**AIM OF THE EXERCISE**
When the string "Landfill" occurs in a line of the listing below, return that line.

───── RECORDS FOR THIS EXERCISE

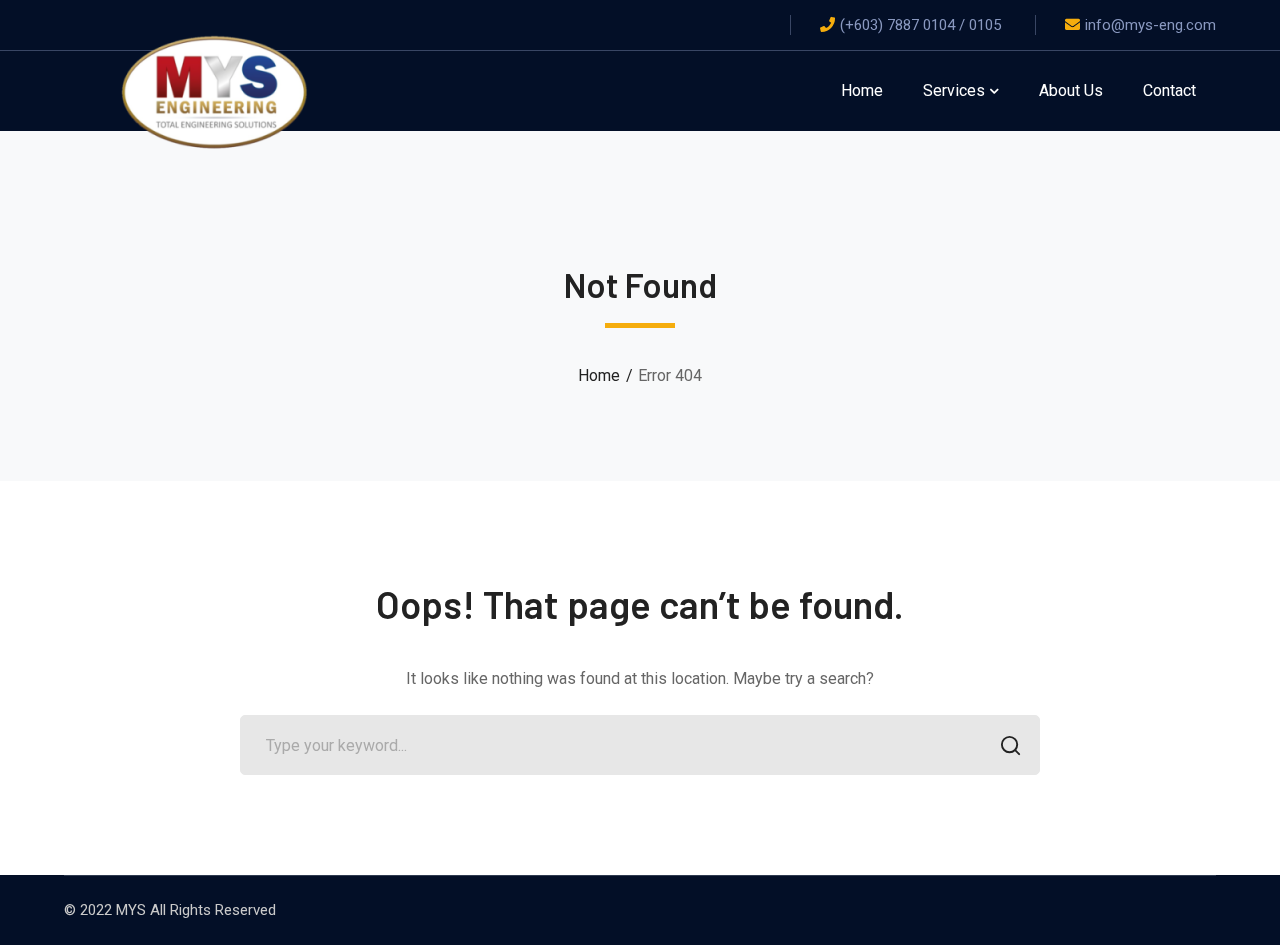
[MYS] (214, 89)
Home (599, 375)
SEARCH (1010, 745)
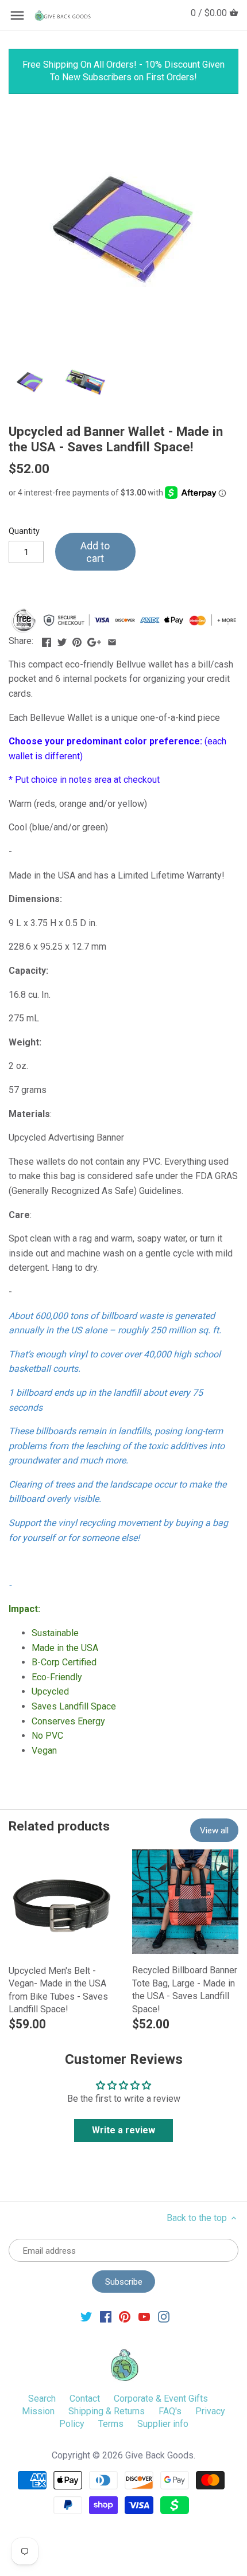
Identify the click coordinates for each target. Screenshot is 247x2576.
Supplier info (162, 2423)
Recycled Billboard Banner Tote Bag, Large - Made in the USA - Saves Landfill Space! (184, 1989)
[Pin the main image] (77, 639)
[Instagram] (163, 2316)
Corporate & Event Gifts (161, 2398)
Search (42, 2398)
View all (214, 1830)
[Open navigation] (17, 15)
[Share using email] (112, 639)
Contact (85, 2398)
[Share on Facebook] (46, 639)
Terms (111, 2423)
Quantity (24, 531)
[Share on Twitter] (62, 639)
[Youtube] (144, 2316)
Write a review (123, 2130)
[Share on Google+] (94, 639)
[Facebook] (105, 2316)
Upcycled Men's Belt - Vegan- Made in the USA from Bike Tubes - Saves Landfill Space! (58, 1990)
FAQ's (170, 2411)
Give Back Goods (159, 2455)
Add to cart (95, 552)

──────────

**TASK OUTPUT**
Recycled Billboard Banner Tote Bag, Large - Made in the USA - Saves Landfill Space! (184, 1989)
Upcycled Men's Belt - Vegan- Made in the USA from Bike Tubes - Saves Landfill Space! (58, 1990)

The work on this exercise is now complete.